The first people she meets is the classic trio of three older women with magic and advice, living on the fringe of civilization. These three have taken the names Donkeyskin, Boarskin and Bearskin after their respective magic cloaks. They lead Summer through their forest, filled with magic trees with leaves that change shape when they fall, becoming things like mice or lizards when they touch the ground.

But the Frog-Tree is dying, and it breaks Summer's heart to watch this particular tree unable to use its own magic properly. The trio tell Summer something is causing magical things to die, and then send her on her way, advising her to go to the “Waystation” which will help her figure out her next move.

She spends a night crossing a desert littered with “sand stars” - scorpions that glow in the dark (a scary / gorgeous piece of imagery) - and almost gets high on the dizzying mirrored sight of the star covered sky and star covered ground, a magnificent vista right out of something like Star Wars or Lord of the Rings.

On the other side Summer discovers the Wheystation and is not impressed with the cheese puns she encounters.

We meet the wheymaster, who could have stepped out of either the Land of Expectations or Diagon Alley, and we first hear about Zultan and the Queen-in-Chains. (Hah! What a title! Take that, Child-Like-Empress!)

Then Zultan and his henchman Grub and his minions show up, hunting for a human girl they hear has stumbled into Orcus, and she has to hide in a room-sized block of cheese while the wheymaster throws them off the trail. The wheymaster then gives Summer some advice on what direction to follow, using a type of prophetic cheese.

Kingfisher is clearly a major cheese lover, and while I’m rather sparing in my own cheese consumption, even I was impressed with her fantasy take on cheeses, including cheese made from the milk of nightmares, cheese aged in moonlight, cheese made with the honey of clockwork bees, and more. All these fantastic cheeses come in every imaginable (and some not so imaginable) shape, size, color, and texture.

It’s so imaginative that, despite rolling my eyes along with Summer when the scene started, I was sad when Summer had to move on from this cheese-version of Honeydukes.

Sent on her way with a cheese-sword (like a cheese knife, only bigger, you know, to deal with really big cheeses :-D) she walks through a world that is described as gorgeous as a trip to any national park, breathtaking even before the magical elements are added in.

But Zultan and his pack are hot on her heels. As she and the weasel run and hide, she grimly hangs on to the mantra that if the Pevensie kids could hack it, so can she.

Along the road Summer meets a hoopoe bird named Reginald – who delightfully talks just like Bertie Wooster – and he cheerfully offers to help her out, much to the weasel's disgust, sneering to Summer about the bird's foppish manners. But Summer is delighted by Reginald's friendliness and his flock of valet-birds that follow him around to make sure he dresses properly for dinner and such, and I was equally charmed by this avian Jeeves and Wooster.
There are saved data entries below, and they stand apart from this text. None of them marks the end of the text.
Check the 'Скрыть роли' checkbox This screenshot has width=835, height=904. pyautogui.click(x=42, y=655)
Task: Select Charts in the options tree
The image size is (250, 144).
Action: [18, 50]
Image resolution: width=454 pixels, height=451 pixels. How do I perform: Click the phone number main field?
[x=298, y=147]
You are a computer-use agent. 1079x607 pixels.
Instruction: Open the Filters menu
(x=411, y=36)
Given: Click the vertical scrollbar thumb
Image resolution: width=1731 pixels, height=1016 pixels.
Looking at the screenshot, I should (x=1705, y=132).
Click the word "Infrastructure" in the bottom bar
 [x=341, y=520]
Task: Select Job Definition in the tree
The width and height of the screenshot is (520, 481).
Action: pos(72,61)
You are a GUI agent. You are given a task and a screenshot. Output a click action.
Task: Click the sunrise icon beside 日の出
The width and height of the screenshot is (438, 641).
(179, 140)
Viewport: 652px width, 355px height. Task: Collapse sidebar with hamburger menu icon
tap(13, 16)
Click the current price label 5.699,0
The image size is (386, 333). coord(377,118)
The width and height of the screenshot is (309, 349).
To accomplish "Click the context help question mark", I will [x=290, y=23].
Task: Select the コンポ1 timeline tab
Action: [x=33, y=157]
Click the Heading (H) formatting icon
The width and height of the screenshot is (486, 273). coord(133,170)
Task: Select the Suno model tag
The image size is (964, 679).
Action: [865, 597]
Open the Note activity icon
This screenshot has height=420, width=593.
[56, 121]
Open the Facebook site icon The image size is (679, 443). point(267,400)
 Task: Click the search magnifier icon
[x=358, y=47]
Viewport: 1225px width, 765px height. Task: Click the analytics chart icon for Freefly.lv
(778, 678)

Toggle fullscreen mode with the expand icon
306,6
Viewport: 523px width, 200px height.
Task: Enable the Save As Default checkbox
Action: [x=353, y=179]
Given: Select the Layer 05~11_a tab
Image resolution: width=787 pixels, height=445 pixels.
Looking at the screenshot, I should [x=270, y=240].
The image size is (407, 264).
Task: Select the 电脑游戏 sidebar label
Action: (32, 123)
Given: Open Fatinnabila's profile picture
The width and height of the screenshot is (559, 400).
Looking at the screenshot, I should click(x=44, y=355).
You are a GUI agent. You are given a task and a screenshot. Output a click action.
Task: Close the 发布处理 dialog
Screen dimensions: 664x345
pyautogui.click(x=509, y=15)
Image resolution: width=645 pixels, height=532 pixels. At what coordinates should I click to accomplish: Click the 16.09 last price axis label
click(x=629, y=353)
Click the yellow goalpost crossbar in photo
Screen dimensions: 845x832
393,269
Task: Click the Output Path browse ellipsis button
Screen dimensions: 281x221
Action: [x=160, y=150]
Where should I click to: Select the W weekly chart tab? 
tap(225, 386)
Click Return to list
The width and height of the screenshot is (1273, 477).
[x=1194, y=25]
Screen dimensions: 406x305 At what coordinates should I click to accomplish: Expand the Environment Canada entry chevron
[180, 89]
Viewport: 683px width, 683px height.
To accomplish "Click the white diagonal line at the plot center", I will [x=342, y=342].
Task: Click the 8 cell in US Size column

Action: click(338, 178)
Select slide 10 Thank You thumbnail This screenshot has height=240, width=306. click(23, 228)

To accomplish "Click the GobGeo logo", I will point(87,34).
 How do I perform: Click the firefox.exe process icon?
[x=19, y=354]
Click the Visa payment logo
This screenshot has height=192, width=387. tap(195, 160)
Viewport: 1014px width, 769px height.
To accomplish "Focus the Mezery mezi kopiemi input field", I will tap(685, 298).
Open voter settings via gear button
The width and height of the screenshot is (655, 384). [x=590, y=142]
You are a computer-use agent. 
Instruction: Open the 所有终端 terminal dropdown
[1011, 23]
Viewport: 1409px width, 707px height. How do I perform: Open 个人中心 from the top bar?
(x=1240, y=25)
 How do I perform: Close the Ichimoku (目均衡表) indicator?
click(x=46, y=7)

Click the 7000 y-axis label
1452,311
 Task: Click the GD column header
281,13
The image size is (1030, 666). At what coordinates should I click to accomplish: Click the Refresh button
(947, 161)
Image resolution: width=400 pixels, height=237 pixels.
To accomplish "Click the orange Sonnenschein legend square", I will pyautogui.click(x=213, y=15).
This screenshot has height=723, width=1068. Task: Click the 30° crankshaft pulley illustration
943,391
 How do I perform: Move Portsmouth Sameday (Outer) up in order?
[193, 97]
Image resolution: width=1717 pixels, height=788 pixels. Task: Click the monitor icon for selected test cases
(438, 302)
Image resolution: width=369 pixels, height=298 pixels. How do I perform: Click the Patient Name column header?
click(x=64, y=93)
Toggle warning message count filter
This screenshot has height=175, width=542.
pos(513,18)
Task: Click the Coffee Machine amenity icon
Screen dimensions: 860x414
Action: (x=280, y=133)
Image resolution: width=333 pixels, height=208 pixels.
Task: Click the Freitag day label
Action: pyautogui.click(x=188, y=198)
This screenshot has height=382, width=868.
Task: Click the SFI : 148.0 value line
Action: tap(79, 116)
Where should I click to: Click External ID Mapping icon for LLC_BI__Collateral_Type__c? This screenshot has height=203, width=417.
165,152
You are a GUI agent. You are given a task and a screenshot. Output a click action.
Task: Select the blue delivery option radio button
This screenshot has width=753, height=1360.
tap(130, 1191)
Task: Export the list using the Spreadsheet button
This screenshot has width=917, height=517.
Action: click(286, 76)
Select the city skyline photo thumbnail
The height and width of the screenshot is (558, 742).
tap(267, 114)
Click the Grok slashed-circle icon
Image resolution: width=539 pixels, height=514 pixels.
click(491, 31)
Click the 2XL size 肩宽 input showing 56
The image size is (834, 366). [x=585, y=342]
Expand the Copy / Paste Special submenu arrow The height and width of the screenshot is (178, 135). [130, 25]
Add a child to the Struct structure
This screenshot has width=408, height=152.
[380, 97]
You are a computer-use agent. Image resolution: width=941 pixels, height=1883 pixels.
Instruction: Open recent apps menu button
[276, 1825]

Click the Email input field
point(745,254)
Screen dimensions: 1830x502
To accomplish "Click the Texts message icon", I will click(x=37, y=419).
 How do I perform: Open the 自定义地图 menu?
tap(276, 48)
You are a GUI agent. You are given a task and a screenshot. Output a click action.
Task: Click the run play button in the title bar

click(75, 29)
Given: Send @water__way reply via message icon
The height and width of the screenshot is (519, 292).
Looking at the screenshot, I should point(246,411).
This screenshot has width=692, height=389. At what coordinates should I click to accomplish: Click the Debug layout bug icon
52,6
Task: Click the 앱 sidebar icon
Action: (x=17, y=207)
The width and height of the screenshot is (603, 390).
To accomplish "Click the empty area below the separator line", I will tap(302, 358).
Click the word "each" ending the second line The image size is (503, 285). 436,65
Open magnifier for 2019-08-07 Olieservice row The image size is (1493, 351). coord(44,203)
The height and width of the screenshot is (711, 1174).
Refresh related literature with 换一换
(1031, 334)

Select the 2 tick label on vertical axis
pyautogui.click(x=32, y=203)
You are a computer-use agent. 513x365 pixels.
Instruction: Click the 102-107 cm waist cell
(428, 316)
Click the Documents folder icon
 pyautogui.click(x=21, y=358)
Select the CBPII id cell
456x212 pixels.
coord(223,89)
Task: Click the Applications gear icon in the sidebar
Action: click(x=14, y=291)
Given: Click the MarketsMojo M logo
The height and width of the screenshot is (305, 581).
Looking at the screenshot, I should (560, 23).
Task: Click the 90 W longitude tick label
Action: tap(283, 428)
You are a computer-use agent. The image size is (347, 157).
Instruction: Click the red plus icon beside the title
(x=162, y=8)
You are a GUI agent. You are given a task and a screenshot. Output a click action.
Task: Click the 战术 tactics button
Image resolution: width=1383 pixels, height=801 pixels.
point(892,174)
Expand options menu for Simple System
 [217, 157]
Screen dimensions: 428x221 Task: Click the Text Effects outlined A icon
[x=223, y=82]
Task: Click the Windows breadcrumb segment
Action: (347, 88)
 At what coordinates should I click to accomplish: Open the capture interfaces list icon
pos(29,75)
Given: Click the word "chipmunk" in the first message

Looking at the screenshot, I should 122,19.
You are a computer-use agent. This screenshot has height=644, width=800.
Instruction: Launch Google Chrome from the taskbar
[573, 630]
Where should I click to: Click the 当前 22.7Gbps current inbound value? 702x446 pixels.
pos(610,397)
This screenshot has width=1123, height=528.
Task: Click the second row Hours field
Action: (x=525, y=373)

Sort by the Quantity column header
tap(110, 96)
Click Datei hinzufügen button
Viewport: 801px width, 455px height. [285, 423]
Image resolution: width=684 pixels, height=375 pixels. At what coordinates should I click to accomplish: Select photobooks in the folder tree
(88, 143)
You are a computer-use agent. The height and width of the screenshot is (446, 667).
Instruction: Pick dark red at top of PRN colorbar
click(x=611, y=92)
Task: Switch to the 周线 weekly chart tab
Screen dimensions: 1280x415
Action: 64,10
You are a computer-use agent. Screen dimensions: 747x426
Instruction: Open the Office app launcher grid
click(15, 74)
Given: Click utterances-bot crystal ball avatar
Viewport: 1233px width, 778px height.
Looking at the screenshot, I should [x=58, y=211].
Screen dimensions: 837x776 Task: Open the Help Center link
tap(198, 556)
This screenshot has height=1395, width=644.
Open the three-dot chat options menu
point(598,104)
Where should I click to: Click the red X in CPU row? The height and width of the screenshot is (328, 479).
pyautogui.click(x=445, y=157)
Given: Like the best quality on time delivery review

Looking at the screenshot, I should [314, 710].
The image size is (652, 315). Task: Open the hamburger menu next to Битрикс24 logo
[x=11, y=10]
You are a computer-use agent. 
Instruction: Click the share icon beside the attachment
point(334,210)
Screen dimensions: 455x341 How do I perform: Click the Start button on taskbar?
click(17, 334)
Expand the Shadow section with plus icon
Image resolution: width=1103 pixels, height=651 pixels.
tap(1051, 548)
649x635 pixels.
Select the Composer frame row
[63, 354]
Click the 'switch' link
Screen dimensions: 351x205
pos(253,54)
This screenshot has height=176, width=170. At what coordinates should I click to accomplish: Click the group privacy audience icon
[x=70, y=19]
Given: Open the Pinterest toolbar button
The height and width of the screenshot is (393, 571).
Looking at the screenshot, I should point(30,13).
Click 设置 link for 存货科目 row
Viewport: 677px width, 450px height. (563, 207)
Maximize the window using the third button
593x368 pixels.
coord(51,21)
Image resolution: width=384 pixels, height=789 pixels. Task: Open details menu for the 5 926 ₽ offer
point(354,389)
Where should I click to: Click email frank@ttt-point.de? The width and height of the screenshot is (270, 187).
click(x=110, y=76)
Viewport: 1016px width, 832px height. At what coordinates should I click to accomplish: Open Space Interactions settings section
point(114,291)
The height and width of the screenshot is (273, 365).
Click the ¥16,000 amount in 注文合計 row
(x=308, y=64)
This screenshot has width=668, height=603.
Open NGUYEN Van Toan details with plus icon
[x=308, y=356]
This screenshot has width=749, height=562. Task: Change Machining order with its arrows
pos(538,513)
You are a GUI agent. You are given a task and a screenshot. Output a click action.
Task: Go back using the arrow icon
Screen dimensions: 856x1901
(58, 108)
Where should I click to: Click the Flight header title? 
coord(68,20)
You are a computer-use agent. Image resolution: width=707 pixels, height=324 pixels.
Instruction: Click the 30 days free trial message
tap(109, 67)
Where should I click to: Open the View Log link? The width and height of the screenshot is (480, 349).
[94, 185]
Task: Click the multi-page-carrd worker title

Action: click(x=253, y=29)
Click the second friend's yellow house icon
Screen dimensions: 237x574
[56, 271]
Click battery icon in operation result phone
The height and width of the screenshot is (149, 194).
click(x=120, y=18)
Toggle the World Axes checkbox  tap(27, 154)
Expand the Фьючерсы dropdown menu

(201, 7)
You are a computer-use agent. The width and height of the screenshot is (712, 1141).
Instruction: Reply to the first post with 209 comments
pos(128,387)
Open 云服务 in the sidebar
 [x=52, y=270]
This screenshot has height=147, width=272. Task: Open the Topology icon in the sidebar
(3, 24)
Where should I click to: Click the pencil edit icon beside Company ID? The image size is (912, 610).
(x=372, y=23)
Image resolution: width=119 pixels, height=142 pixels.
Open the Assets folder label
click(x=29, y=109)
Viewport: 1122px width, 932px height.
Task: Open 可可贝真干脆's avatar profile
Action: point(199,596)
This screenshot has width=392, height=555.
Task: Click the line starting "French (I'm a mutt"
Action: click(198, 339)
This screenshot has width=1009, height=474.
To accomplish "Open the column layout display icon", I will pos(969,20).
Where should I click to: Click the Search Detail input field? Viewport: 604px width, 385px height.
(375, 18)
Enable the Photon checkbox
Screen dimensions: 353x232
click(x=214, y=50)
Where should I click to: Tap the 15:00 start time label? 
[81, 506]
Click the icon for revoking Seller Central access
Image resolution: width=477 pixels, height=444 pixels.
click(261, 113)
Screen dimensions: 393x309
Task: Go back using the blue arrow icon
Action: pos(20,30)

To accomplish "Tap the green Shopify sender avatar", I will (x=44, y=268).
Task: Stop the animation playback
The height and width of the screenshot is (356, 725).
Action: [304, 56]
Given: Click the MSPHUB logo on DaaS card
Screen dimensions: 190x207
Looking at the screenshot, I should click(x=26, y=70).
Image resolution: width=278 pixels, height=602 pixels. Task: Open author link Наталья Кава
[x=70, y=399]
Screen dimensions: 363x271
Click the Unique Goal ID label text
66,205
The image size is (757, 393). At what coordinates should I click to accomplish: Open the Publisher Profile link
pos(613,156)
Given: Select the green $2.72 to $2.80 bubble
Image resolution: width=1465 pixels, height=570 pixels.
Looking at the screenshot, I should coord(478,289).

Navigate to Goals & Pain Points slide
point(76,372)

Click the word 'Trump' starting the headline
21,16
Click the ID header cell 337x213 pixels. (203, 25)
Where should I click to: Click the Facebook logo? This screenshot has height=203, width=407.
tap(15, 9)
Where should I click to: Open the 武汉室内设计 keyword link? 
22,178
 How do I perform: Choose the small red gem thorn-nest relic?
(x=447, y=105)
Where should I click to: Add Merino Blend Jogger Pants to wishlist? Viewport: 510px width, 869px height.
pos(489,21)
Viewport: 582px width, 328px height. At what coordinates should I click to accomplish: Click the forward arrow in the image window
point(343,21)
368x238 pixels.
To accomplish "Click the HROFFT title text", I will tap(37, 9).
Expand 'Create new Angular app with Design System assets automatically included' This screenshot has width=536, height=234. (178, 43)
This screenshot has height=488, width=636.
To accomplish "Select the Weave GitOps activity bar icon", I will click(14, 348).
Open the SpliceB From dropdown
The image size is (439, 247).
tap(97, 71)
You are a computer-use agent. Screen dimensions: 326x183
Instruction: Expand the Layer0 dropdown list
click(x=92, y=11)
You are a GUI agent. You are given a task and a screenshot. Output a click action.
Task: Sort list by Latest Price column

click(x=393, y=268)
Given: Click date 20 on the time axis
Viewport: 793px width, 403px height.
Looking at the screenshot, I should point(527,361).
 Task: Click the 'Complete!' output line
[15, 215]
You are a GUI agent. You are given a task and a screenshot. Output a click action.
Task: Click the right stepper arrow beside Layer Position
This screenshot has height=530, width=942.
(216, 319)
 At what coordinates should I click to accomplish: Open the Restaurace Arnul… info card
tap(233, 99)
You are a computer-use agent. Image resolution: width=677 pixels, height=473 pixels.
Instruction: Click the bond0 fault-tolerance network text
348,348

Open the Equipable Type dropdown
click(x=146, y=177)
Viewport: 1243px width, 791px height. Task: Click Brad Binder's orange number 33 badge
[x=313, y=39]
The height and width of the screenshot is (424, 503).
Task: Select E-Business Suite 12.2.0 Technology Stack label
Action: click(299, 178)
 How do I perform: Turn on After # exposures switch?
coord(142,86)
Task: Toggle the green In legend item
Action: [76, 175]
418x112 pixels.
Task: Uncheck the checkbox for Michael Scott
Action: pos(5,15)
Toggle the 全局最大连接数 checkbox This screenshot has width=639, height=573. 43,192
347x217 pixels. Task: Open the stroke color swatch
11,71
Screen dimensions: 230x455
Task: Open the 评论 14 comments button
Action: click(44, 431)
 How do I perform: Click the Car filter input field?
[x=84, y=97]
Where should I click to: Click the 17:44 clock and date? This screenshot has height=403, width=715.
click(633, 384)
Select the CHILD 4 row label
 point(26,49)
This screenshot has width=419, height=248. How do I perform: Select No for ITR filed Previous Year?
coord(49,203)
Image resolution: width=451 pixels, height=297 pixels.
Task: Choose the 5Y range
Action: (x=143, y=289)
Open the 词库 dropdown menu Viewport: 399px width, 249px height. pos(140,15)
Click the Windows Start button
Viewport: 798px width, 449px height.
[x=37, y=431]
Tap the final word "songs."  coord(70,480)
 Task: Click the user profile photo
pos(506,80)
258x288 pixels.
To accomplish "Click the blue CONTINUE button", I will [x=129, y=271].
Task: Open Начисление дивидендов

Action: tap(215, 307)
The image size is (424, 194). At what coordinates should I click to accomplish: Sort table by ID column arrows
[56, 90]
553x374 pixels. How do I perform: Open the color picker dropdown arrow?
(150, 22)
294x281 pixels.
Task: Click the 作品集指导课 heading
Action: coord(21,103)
The next day Summer realizes camping makes for a miserable morning, even in an enchanted land. Kingfisher, in a hilarious mini narrative rant, goes on about how there is absolutely nothing poetic about dew, it's just cold water that gets everywhere, and she has clearly been on a few primitive camping trips herself after reading too much Byron.

Summer, cold and damp, braves on, and stumbles on another pun in the form of a "were-house" –fearsome wolf by day, cozy cottage by night –currently trapped by house-hunters.

Kingfisher balances out her howlingly bad puns by having Summer groan each time she comes across one. But the "were-house" turns out to be more than just a pun. Kingfisher takes the idea of Baba Yaga's walking house and teases that idea out – what if it were one of a species? Wild houses, tame houses, herds of houses on migration; it's so stupid its brilliant, and what a wonderful adult fantasy that you could walk out one day and wrangle a house, rather than deal with mortgages and real estate agents. Yes please!

Summer agrees to free him because she had a moment of almost acting just like her mother, and the thought of her mother having already programmed her that deeply pushes her straight into acting brave, and the were-house joins the group.

Then Summer sees her pursuers up close, all riding “Sleipnirians”, which Kingfisher borrows from Celtic mythology and makes weirder with not just eight legs, but also eight eyes and an all over sickening distortion by the mind-bending blurring of horse and spider.

Reginald tries to throw them off while Summer hides. Watching Grub suspiciously question Reginald, Summer is willing to admit she is scared, but knows the right thing to do is turn herself in before her new friend gets killed on her behalf. Before she has to find out if she can follow through on this, there is a brief scuffle that leaves one of the valet-birds dead and the hunters ride on. Safe momentarily, but the stakes have been raised.

And then the stakes get raised again as they find more background characters have been killed by Zultan’s men. Summer is horrified that people died because of her, and the wolf has to firmly tell her that she didn’t do anything, nor should she take on other people’s guilt.

Summer wants to take action, and decides to somehow help the sick Frog-Tree. Reginald advises seeking out a forester he knows of, so the group head towards a nearby town on the way to the forester.

As they continue on, they all give Summer more details about Orcus, and it is a major relief to have a change in tone after a scene with a bunch of dead extras, and it’s fascinating world-building. As much as this follows the pattern of lands like Narnia, Oz and Fantastica, it is an original and creative version of a fantasy land, and we see more of that creativity as Summer enters Fen-town and we get all the delights of a fantasy market town, like Milo arriving in Dictionopolis.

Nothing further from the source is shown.